Exactly the line that contains "Task: Click the Создать button" and the lines following it to the end of the data are to be reproduced, and nothing more.

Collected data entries
+ + + +
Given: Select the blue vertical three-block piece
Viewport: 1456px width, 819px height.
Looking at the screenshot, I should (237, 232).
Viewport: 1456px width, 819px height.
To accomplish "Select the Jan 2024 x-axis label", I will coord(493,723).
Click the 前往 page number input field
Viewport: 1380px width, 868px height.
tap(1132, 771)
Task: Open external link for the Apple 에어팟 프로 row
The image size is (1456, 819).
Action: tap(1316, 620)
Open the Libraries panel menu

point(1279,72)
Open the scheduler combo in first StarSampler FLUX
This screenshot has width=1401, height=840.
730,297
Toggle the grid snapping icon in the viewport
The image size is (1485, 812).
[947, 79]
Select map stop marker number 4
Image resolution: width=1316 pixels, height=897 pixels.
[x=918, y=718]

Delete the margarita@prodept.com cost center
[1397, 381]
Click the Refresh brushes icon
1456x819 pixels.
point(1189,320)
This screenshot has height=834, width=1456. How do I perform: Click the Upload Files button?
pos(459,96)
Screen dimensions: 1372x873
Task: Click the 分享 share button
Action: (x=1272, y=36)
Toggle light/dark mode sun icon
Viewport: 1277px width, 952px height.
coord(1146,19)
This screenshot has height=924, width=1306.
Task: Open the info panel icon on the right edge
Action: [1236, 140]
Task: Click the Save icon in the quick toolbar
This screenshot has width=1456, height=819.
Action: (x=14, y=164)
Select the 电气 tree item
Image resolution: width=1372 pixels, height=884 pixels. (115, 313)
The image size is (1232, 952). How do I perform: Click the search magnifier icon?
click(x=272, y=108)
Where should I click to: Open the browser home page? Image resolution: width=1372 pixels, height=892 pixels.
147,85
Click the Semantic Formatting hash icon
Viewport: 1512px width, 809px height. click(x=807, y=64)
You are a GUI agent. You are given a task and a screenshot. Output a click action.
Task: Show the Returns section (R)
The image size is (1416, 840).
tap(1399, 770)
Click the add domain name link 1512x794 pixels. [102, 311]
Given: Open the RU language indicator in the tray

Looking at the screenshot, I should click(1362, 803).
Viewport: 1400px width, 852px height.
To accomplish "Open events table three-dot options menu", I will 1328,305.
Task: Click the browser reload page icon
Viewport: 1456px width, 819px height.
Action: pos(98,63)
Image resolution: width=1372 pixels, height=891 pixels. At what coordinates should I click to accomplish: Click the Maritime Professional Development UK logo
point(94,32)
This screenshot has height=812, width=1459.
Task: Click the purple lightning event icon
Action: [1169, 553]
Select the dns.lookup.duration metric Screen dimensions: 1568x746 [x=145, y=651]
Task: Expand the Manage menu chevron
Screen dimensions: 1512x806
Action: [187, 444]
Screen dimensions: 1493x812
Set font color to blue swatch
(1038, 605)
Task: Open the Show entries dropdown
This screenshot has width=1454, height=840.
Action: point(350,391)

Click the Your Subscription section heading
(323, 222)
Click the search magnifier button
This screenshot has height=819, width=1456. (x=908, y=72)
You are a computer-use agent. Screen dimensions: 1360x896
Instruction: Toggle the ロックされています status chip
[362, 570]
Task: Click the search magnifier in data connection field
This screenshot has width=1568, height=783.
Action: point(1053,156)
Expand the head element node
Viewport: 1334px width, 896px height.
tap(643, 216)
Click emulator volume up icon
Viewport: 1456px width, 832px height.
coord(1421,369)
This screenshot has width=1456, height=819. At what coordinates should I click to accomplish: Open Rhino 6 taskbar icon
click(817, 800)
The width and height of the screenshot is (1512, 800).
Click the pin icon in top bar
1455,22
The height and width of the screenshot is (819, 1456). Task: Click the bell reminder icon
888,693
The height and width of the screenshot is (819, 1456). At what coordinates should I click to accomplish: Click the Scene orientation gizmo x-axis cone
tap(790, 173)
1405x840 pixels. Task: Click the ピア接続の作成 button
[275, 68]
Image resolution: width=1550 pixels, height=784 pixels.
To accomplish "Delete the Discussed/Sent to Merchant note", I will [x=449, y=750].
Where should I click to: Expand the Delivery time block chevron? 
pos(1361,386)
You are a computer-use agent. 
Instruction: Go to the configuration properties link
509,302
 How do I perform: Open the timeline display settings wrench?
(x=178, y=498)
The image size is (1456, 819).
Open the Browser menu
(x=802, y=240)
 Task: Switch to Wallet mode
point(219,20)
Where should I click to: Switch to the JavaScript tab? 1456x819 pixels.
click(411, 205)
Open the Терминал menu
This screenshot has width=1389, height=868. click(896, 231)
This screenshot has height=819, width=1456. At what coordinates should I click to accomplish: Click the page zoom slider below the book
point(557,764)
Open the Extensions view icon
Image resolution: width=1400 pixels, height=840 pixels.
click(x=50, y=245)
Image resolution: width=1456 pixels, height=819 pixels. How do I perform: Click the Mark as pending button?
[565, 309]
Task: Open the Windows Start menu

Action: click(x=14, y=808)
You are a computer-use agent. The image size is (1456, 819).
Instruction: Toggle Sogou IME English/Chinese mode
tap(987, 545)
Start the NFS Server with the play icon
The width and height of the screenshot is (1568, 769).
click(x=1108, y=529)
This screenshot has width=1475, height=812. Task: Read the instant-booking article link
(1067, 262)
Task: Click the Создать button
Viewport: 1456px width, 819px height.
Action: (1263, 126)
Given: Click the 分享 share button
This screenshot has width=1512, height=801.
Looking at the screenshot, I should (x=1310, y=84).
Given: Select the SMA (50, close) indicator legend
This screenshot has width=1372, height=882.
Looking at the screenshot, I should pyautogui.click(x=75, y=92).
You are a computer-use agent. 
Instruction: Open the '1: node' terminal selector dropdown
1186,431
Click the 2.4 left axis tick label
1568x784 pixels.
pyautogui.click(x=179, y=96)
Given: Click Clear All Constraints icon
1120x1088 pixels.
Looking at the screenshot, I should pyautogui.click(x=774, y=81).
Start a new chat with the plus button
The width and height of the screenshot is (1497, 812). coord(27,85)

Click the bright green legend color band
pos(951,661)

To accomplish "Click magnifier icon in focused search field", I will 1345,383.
+ + + +
**Response to the exercise**
Task: Click the Создать button
Viewport: 1456px width, 819px height.
Action: (1263, 126)
Given: Click the 分享 share button
This screenshot has width=1512, height=801.
Looking at the screenshot, I should (x=1310, y=84).
Given: Select the SMA (50, close) indicator legend
This screenshot has width=1372, height=882.
Looking at the screenshot, I should pyautogui.click(x=75, y=92).
You are a computer-use agent. 
Instruction: Open the '1: node' terminal selector dropdown
1186,431
Click the 2.4 left axis tick label
1568x784 pixels.
pyautogui.click(x=179, y=96)
Given: Click Clear All Constraints icon
1120x1088 pixels.
Looking at the screenshot, I should pyautogui.click(x=774, y=81).
Start a new chat with the plus button
The width and height of the screenshot is (1497, 812). coord(27,85)

Click the bright green legend color band
pos(951,661)

To accomplish "Click magnifier icon in focused search field", I will 1345,383.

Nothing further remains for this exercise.